Inside Baseball

I’ve just begun the process of gathering and organizing the necessary data to do some predictive and prescriptive 2020 election analytics.  The questionable key word here is “necessary”.  As I piece together a data set from a multitude of sources (that are often not easily consumable), I constantly find additional data sets that might also prove useful.  Is that additional data necessary?  I have no clue.  I find it fascinating, though, and I’d rather have data I don’t eventually use than miss something important.  It’s a geeky FOMO.  Help me.

Anyway, as previously noted, the 2020 Presidential election will obviously be all about Electoral College votes.  Hence, the data I’m currently gathering is organized by state.

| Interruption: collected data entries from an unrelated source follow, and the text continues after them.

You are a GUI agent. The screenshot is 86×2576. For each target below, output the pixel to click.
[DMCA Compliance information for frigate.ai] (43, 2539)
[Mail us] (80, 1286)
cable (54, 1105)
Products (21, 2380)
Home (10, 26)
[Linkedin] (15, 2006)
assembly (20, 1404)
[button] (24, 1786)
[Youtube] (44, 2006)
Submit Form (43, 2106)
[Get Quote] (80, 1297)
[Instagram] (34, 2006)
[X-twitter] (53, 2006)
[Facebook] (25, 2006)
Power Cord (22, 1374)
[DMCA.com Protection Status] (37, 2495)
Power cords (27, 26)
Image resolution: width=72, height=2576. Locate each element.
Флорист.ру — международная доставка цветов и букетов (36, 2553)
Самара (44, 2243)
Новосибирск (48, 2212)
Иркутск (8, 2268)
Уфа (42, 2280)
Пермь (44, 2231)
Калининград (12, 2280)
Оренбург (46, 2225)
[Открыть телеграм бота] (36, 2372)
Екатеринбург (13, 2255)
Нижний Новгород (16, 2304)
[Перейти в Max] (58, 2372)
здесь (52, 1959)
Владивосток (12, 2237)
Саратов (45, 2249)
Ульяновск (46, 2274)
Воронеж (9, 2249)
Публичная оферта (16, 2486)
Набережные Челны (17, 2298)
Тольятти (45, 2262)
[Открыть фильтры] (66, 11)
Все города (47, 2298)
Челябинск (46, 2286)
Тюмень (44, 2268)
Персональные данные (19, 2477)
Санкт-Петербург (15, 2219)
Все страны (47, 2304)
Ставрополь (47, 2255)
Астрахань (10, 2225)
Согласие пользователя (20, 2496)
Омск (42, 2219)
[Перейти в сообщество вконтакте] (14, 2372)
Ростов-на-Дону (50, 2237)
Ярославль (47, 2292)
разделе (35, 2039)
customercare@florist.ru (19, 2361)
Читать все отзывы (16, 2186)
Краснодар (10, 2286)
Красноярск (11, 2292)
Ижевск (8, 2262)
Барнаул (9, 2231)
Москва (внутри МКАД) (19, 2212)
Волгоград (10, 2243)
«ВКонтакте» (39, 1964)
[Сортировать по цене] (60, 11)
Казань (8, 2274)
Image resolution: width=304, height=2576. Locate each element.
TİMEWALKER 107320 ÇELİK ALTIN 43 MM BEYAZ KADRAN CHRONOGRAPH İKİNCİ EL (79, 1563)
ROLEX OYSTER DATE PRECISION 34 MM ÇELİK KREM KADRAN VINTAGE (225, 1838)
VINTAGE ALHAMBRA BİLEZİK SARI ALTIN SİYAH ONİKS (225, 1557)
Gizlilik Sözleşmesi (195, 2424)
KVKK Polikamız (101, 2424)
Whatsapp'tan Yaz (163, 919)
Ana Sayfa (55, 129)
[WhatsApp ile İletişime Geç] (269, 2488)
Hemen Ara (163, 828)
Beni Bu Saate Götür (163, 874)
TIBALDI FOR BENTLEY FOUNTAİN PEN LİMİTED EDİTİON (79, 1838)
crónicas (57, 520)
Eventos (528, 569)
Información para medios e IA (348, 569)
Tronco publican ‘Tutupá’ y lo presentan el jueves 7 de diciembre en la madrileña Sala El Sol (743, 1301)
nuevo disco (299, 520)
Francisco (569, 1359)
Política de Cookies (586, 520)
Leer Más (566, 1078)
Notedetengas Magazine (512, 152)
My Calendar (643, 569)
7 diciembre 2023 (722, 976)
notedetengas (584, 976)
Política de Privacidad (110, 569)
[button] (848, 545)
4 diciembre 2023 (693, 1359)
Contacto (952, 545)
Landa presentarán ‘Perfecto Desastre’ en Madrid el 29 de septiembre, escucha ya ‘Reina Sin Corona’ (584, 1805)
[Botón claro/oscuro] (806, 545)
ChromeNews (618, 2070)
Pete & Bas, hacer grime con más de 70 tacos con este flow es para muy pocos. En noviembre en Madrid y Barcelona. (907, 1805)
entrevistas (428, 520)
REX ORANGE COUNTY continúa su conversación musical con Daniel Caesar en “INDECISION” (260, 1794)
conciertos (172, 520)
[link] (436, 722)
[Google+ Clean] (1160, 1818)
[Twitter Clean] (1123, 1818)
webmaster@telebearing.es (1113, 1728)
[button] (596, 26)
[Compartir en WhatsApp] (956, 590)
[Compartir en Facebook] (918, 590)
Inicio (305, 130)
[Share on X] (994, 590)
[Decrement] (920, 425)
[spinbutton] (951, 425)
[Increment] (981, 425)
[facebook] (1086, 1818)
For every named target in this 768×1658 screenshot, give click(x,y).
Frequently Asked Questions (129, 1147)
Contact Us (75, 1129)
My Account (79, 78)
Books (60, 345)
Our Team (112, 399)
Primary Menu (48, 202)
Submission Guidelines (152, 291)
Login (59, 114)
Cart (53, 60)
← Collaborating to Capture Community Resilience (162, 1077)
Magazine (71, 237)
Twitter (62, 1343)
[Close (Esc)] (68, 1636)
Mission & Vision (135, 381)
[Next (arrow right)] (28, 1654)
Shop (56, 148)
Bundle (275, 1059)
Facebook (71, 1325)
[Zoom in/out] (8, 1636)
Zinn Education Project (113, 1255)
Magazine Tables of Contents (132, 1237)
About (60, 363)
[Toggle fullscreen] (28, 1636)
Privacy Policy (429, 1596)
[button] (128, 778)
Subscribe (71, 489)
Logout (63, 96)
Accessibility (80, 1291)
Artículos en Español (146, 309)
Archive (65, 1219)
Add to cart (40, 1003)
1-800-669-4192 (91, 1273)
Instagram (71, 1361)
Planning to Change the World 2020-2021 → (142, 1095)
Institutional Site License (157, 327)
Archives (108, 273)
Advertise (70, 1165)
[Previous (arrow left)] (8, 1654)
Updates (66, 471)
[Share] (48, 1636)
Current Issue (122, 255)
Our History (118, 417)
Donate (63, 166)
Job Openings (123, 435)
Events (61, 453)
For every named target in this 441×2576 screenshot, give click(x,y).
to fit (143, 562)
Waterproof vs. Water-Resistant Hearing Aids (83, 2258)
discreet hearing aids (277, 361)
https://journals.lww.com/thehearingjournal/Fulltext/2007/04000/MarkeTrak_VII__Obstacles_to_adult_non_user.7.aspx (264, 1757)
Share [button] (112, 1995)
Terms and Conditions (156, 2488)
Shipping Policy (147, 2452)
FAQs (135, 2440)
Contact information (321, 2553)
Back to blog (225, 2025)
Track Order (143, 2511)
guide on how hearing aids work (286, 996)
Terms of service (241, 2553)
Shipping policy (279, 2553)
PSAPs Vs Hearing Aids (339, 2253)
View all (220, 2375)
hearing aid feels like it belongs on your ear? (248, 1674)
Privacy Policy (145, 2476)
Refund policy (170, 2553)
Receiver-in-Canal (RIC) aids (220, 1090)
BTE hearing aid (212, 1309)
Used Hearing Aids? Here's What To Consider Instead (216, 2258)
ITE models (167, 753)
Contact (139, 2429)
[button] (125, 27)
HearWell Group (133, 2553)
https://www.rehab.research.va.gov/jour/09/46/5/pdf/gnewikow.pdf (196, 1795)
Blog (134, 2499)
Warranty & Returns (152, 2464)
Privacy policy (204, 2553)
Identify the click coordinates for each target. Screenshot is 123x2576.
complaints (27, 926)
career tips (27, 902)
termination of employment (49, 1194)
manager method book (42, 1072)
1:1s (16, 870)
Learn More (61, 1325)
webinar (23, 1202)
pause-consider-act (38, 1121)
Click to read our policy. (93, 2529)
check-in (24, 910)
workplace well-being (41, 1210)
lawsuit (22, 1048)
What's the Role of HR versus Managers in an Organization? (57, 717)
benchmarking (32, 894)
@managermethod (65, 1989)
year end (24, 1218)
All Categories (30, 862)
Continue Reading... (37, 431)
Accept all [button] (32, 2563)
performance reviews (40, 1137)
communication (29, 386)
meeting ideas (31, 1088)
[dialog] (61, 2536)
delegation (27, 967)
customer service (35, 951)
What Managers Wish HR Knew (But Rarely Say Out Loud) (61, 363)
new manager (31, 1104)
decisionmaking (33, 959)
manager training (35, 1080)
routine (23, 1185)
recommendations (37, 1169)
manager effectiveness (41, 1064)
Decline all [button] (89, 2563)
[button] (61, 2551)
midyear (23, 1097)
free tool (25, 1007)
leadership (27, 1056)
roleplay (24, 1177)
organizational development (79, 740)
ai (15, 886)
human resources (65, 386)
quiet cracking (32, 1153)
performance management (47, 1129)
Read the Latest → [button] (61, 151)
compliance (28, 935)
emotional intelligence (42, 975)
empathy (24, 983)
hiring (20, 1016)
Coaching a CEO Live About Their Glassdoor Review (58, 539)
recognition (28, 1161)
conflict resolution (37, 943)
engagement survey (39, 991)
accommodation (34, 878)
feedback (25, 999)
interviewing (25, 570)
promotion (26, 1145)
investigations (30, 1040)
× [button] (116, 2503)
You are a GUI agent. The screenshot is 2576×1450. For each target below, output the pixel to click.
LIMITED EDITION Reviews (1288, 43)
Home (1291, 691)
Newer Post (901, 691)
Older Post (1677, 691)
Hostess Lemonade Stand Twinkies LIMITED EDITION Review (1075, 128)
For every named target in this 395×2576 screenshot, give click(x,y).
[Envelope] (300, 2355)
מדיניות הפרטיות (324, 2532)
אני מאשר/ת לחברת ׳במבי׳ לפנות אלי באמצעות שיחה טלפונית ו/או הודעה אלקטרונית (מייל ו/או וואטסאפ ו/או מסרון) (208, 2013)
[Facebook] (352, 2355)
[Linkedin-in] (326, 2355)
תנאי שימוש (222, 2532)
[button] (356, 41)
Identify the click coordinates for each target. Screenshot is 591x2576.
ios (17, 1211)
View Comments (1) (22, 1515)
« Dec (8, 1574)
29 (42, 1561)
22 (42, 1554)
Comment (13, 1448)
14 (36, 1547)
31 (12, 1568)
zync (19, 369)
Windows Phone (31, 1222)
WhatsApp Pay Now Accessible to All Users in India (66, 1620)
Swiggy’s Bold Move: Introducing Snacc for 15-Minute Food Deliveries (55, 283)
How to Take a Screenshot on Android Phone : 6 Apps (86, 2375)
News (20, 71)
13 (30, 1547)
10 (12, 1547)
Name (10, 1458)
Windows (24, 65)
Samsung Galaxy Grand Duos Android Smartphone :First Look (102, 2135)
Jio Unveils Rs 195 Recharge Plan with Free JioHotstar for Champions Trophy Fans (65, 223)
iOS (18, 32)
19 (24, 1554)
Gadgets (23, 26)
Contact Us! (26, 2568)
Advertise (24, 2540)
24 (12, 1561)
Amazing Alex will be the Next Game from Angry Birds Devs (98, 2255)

At the moment, I’m accumulating the mostly obvious state-level data related to such things as population, population growth, voter counts (eligible, registered, & participating) by election year, military population, # of Electors, Elector voting history by party, Governor’s party, Senators’ parties, US House party split, cumulative US House voting history by party by year, State Legislatures’ party control, concurrent 2020 Governor and US Senator races, region, % of US GDP, federal tax per capita, federal aid as a % of state revenue, military $s as a % of state GDP, … you get the idea.

I really want to add state-level voter estimates by age, sex, race, religion, education, etc., but that’s going to require a ton of work and I may decide to only pull that data for states that I otherwise deem to be “in-play”.  Or I may find myself on my couch at 3am with my second bag of Cheetos, an empty bottle of bourbon, and 50 state websites open on my laptop.  We’ll see.

Through the haze, I can begin to see patterns emerging even within the embryonic version of the collected data.  A few of the patterns have surprised me; some appear supportive of early conjectures by a few of the better analysts that do this professionally (e.g. the Cook Political Report, 270toWin).  While I’m not interested in simply duplicating others’ work, it is nice to reach some similar conclusions as validation.

There is so much available data out there in so many relevant arenas that every analysis must define its own scope limitations.  My scope will likely be limited by my patience and alcohol budget.  However, I will eventually try to interpret whatever data I ultimately assemble from what I hope will be a fresh perspective.